Busy loop in cpu_backend/task_queue.cpp keeps 1 thread at 100% CPU when queue is empty #80

Closed sayap closed 1 month ago

sayap commented 2 months ago

Hi, I notice that the busy loop in cpu_backend/task_queue.cpp will keep 1 thread at 100% CPU when the queue is empty:

    while (true) {
        mutex.lock();
        if (tasks.empty()) {
            if (exit_flag.load(std::memory_order_seq_cst)) {
                return;
            }
            mutex.unlock();
            continue;
        }
        ...
    }

On a laptop, this busy thread will keep the fans on all the time.

If I change the code to use a std::condition_variable, then all the threads will be at near 0% CPU when the queue is empty.

I suppose std::condition_variable also works on Windows, but I don't have a machine ready to test that. If it doesn't work on Windows, then we can add a short sleep before continue as a workaround. From my testing, a short sleep of 0.1ms can keep the threads at near 0% CPU without impacting the queue processing speed. However, this feels much less elegant compared to using a conditional variable :sweat_smile:

chenht2022 commented 2 months ago

You are right, this problem should be fixed.

I tried using std::condition_variable, but the delay in waking up the thread is not negligible, especially when individual tasks are relatively small, such as calculating a MoE layer for a single token, std::condition_variable can lead to significant performance degradation.

A better practice, as you mentioned, is to use short sleep to yield the core when idle waiting is detected. The modified code is as follows. It will be integrated into the repository.


void TaskQueue::processTasks() {
    auto start = std::chrono::steady_clock::now();
    while (true) {
        mutex.lock();
        if (tasks.empty()) {
            if (exit_flag.load(std::memory_order_seq_cst)) {
                return;
            }
            mutex.unlock();
            auto now = std::chrono::steady_clock::now();
            auto duration = std::chrono::duration_cast<std::chrono::milliseconds>(now - start).count();
            if (duration > 50) {
                std::this_thread::sleep_for(std::chrono::milliseconds(1));
            }
            continue;
        }
        ...
        start = std::chrono::steady_clock::now();
    }
}
sayap commented 2 months ago

Actually I have been running a build with cond var for a few days (see https://github.com/sayap/ktransformers/commit/9c81098), and there is no performance degradation during prefill/decode. This is on kernel 6.10.

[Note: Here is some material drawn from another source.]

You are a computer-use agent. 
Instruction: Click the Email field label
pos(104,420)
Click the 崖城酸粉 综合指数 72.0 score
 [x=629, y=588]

chenht2022 commented 2 months ago

I tried your code, and indeed there is no performance degradation; there might have been a mistake in my previous testing method.

It would be great if you could submit a Pull Request to our project.

By the way, in cpu_backend/backend.cpp, there is a group of threads (Backend::worker_thread) that also uses a "busy loop + short sleep" synchronization method, which also creates unnecessary background overhead for the CPU. I'm not sure if changing them all to "condition variable" will cause performance degradation because there are at least dozens of threads on the server environment. Maybe a "busy loop + condition variable" method can achieve both high performance and resource savings.I will study it later.

sayap commented 2 months ago

Cool, I created pull request #83. Haven't tested it on Windows though.

sayap commented 2 months ago

By the way, in cpu_backend/backend.cpp, there is a group of threads (Backend::worker_thread) that also uses a "busy loop + short sleep" synchronization method, which also creates unnecessary background overhead for the CPU.

Ah I see. When I searched for what was causing the 100% CPU, I did see a lot of 1ms sleeps in strace output. This is probably the reason. I don't think these 1ms sleeps occupy too much CPU time, but yeah it is probably better to replace with cond var as well :grin: